Cerebrovascular reactivity in cerebral amyloid angiopathy, Alzheimer disease, and mild cognitive impairment.

Neurology 2020 09 8;95(10):e1333-e1340. Epub 2020 Jul 8.

From the Department of Clinical Neurosciences (A.R.S., C.R.M., A.Z., A.C., A.A.-V., R.S., C.Z., R.B.S., R.F., B.G.G., E.E.S), Hotchkiss Brain Institute (R.F., B.G.G., E.E.S), Department of Community Health Sciences (C.Z., E.E.S), and Department of Radiology (R.F., B.G.G., E.E.S), University of Calgary, Alberta; Faculty of Medicine (I.C.), University of Toronto, Ontario; and Seaman Family MR Research Centre (C.R.M., R.F., B.G.G.), Foothills Medical Centre, Calgary, Alberta, Canada

Objective: To assess cerebrovascular reactivity in response to a visual task in participants with cerebral amyloid angiopathy (CAA), Alzheimer disease (AD), and mild cognitive impairment (MCI) using fMRI.

Methods: This prospective cohort study included 40 patients with CAA, 22 with AD, 27 with MCI, and 25 healthy controls. Each participant underwent a visual fMRI task using a contrast-reversing checkerboard stimulus. Visual evoked potentials (VEPs) were used to compare visual cortex neuronal activity in 83 participants. General linear models using least-squares means, adjusted for multiple comparisons with the Tukey test, were used to estimate mean blood oxygen level-dependent (BOLD) signal change during the task and VEP differences between groups.
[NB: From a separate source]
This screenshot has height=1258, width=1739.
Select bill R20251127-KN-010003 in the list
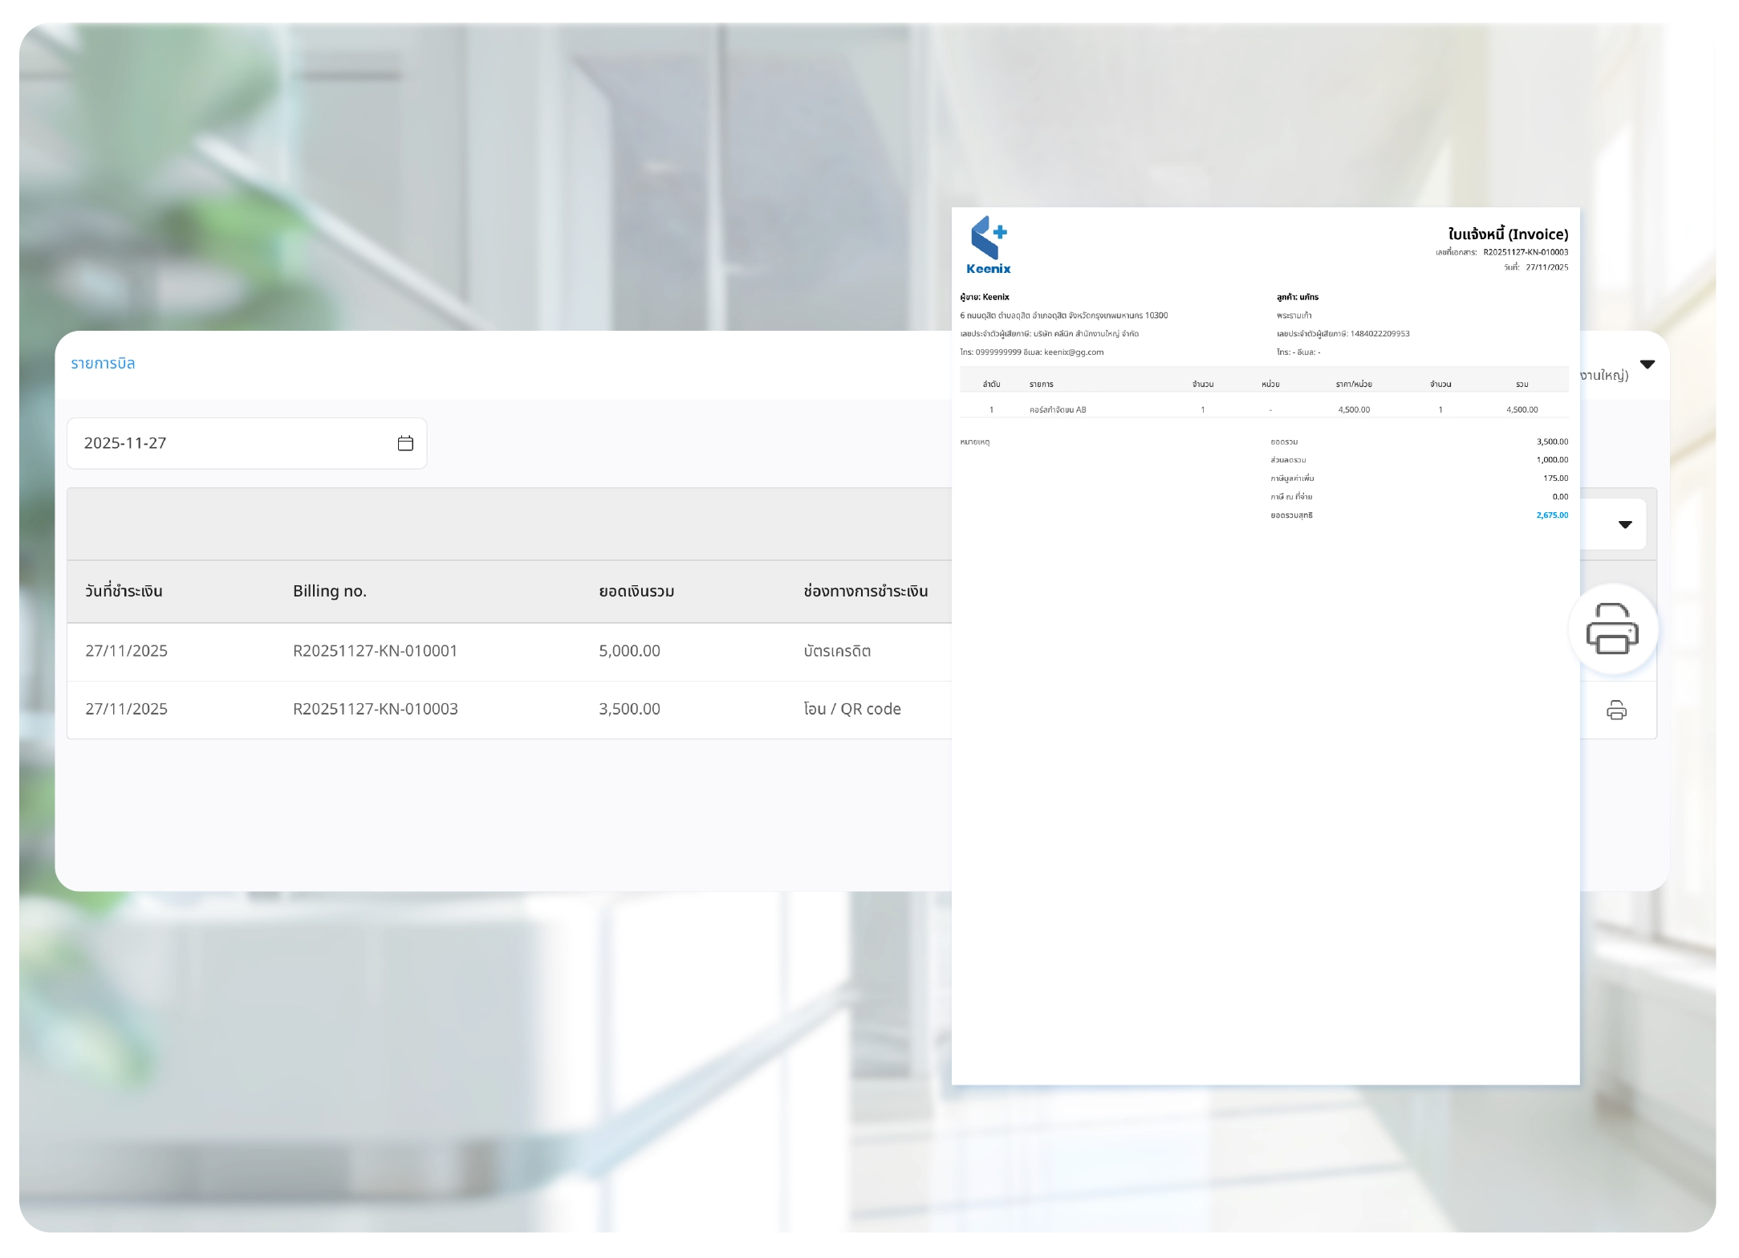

Results: After adjustment for age and hypertension, estimated mean BOLD response amplitude was as follows: CAA 1.88% (95% confidence interval [CI] 1.60%-2.15%), AD 2.26% (1.91%-2.61%), MCI 2.15% (1.84%-2.46%), and control 2.65% (2.29%-3.00%). Only patients with CAA differed from controls ( = 0.01). In the subset with VEPs, group was not associated with prolonged latencies or lower amplitudes. Lower BOLD amplitude response was associated with higher white matter hyperintensity (WMH) volumes in CAA (for each 0.1% lower BOLD response amplitude, the WMH volume was 9.2% higher, 95% CI 6.0%-12.4%) but not other groups ( = 0.002 for interaction) when controlling for age and hypertension.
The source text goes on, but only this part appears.